Neither “to be” nor “to have” matter much in currently functioning models of a happy life. What does matter is pleasure – an instantly gratifying pleasure that is consumed on the spot. This pleasure does not last longer than the passing joy that it brings, a joy that can be interrupted at any time if the feeling of enjoyment is no longer present.
A multimedia interactive installation (59 “w x 33” h x 31 1/2” d = 150 x 84 x 80cm), consisting of a wooden table with an inscription of copper letters on its countertop; a two-step platform allows the viewer to climb on the table. Their body weight triggers a hidden audio player which is playing music by the group Laibach; when the viewer descends, the music stops.
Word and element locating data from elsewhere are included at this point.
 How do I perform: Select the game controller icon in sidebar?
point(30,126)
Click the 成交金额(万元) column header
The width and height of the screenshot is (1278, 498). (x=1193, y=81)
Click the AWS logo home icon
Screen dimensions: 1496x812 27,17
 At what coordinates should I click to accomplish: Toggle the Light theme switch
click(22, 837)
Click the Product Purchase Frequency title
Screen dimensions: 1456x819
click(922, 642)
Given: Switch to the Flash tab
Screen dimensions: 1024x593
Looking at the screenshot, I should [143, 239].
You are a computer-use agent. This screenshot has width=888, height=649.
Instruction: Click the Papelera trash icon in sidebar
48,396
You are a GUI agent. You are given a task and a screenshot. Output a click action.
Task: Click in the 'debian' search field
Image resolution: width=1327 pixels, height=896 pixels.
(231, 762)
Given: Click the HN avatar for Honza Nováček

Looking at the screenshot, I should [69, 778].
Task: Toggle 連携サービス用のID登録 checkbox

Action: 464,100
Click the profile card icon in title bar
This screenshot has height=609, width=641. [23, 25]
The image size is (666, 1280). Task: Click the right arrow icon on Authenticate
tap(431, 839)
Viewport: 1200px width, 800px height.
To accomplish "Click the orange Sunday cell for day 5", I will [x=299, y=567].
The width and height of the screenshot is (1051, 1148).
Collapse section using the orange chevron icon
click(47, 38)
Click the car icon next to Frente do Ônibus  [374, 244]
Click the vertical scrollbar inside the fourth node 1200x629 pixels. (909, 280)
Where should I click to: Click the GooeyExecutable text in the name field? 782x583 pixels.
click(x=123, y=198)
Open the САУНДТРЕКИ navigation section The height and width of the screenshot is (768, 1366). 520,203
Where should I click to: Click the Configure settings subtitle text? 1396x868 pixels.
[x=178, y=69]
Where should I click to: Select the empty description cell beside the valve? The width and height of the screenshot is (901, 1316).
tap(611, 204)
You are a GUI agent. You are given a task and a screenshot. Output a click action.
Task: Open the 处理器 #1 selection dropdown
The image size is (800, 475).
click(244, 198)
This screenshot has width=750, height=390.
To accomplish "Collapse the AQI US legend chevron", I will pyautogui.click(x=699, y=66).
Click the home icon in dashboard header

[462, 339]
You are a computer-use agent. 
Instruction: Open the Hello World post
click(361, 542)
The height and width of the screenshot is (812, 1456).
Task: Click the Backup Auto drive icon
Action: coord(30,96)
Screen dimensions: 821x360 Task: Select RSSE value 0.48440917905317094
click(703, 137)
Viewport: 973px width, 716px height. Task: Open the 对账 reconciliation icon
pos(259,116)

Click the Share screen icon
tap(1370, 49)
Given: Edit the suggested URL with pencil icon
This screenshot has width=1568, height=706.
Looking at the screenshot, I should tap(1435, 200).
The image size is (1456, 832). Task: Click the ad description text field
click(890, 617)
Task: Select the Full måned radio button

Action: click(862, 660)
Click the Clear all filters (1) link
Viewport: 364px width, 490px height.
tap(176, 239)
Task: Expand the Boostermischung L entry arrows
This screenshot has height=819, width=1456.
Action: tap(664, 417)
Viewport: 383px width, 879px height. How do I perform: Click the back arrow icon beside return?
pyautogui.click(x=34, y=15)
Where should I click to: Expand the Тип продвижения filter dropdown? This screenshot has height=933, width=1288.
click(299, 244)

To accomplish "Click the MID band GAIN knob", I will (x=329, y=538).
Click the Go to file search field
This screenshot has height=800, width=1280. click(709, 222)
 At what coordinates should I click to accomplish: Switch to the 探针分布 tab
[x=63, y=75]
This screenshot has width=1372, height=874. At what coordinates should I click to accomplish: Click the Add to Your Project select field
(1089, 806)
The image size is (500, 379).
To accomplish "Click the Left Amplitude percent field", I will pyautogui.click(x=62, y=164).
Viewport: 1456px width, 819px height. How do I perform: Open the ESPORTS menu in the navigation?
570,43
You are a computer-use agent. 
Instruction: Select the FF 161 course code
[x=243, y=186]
I do not attempt to explain this logically. Certainly, in some way I benefit from this personally; perhaps it helps me find a solid rooting in reality. The private, intimate reality is the only true one. Sometimes it all gets out of hand and obtains a life of its own. What I do here is by no means performed in the name of humanity (I never did anything for this case). I try to speak for myself; thus it seems to me that the action can be deemed authentic. Sometimes it is simple. To understand it is not enough: one must act it out.
The viewers of this work become its participants. There is no way to remain passive. The Table gives the viewer an opportunity for action, and it leaves no other option but to take part in it.
Luridness is a must here. It has nothing to do with politics or fascism. The more I think about it – there are no outside connections here. The Table does not make any attempt at social reform; such attempts are pointless. It’s like embarking on a trip to discover new realms, with totalitarian music by Laibach playing in the background. This music is very romantic. There are theories out there that claim that the very sources of totalitarianism are romantic. Indeed, the first impression brings on certain obvious connotations: it’s like replacing the tradition of individualism with social utility.
A revolt against established values has not solely turned against the idea of progress; it has also acted in its favor. Nowadays, we witness the renaissance of conservatism; at the same time, we see more attempts to replace meaningful changes with constant manipulation. Technological civilization has improved the living standards of the vast number of people; at the same time, however, the actual quality of their lives has taken a turn for the worse.